Originally posted on the Radical Wellness Blog:
The shower used to be the time I would run all the day’s activities through my head. It would be unconsciously stressful and chaotic and I’d often get out of the shower wondering, “Did I even wash my hair?” You know when you go on autopilot and don’t know how you ended up somewhere? Yeah, it was kind of like that.
Mindfulness is the opposite experience. Mindfulness is being present with what is happening as it is happening. After going to my first meditation retreat, I learned how to practice mindfulness by using a mantra to bring me back to the present when my mind moves away. A mantra is simply a phrase you repeat to yourself to bring you back into the moment. Another way to practice mindfulness is to use your five senses to experience the present moment.

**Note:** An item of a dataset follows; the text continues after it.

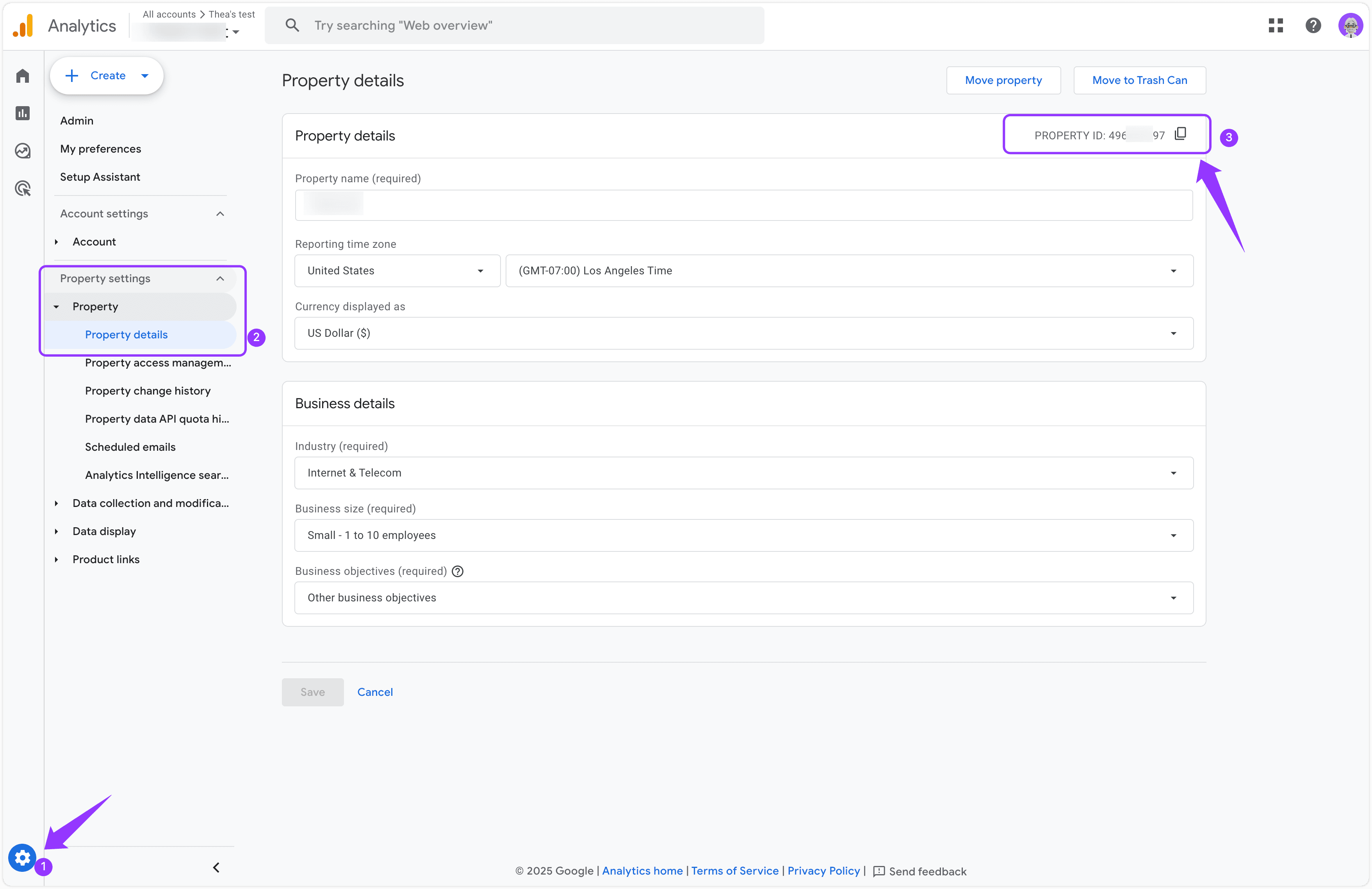Open the Currency displayed as dropdown
1372x889 pixels.
click(x=744, y=333)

Clear sensory experiences in which you utilize more than one of your senses at once can be an excellent time to practice mindfulness. Notice I called it a practice. A practice is something you do to become more skilled at an activity. When I began to practice mindfulness and meditation, it was hard. I went into it with great intentions but usually less than a minute in, I had already abandoned myself and the moment. At the beginning, it felt like ruthless choosing to keep coming back to the present. It felt a bit like a battle with my mind. I would become frustrated with myself and discouraged. Over time, I softened my grip and tried practicing without judgement of my experience, rather I watched the mind wander as if I was an outsider looking in.

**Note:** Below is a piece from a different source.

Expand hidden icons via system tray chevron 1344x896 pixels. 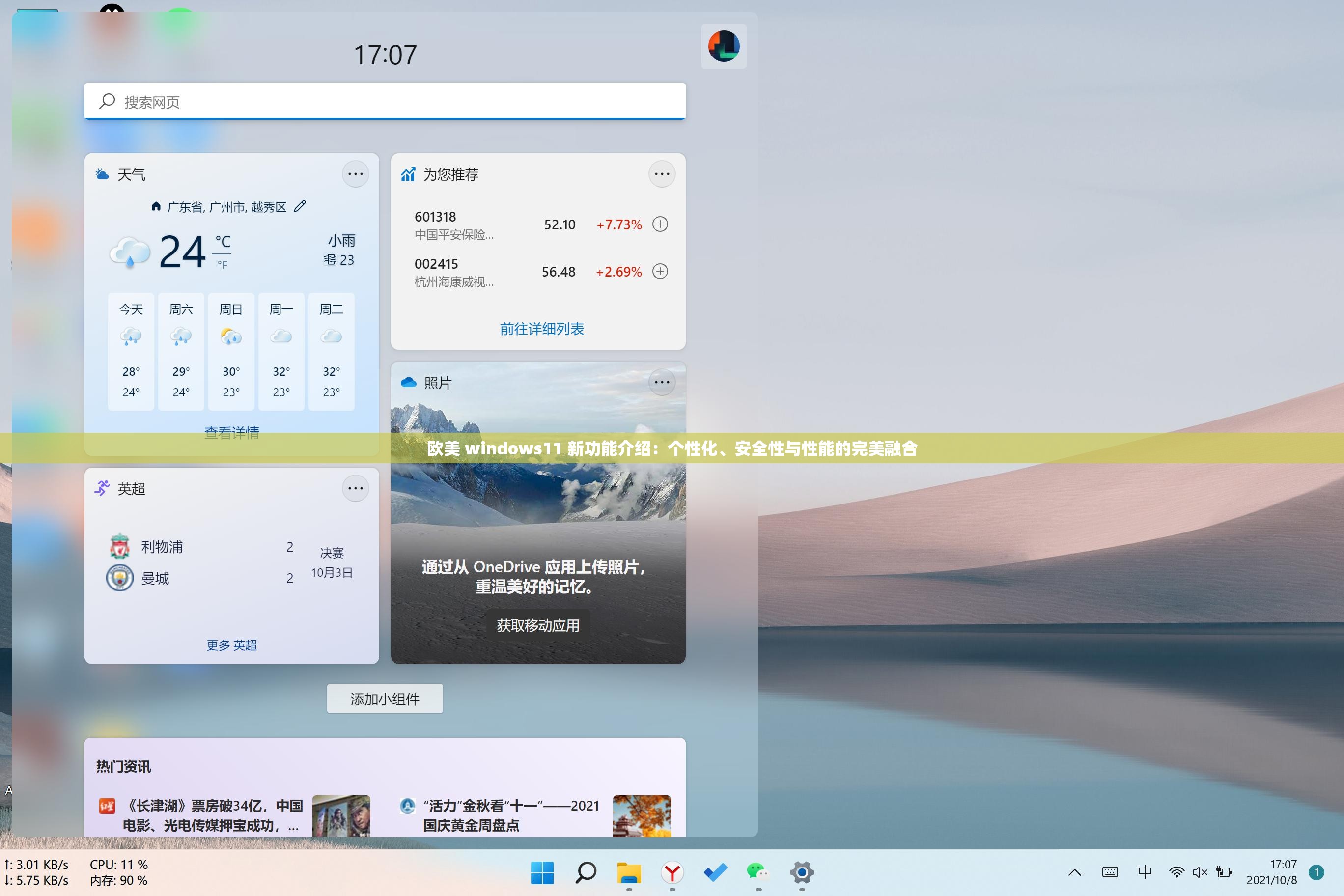point(1074,872)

When I started practicing mindfulness in the shower, I recognized what a complete sensory experience it was. I would watch the water fall out of the shower head like rain and feel the warmth drip over my head and off the tip of my nose. Already, these two sensory experiences brought me to the moment without much effort. Next I closed my eyes and listened to the sound of the water splash against my body and onto the shower floor. With my eyes closed, the scent of the lavender soap filled my nostrils as I washed my body, fully present and aware of what was happening in that moment. Once the soap was rinsed, I opened my mouth and tasted the water on my tongue- immediately grateful for clean water to wash myself with. This complete sensory experience in the present moment filled me with gratitude for the privilege of the opportunity to wash myself with clean, warm water anytime I want. What a gift. So now, I use each shower I take as an opportunity to practice presence because when I do, I become more skilled at it. This allows me to be more present with people in my daily life. It helps me see them as they are and notice when my stories of past or future pull me away from the gift of the moment.
With privilege, comes great responsibility- to myself and those I interact with. So, this privilege of a shower is something I use as an opportunity to be grateful and present. Try it. Not just once. Make it a practice, a habit that serves you and those you encounter throughout your day.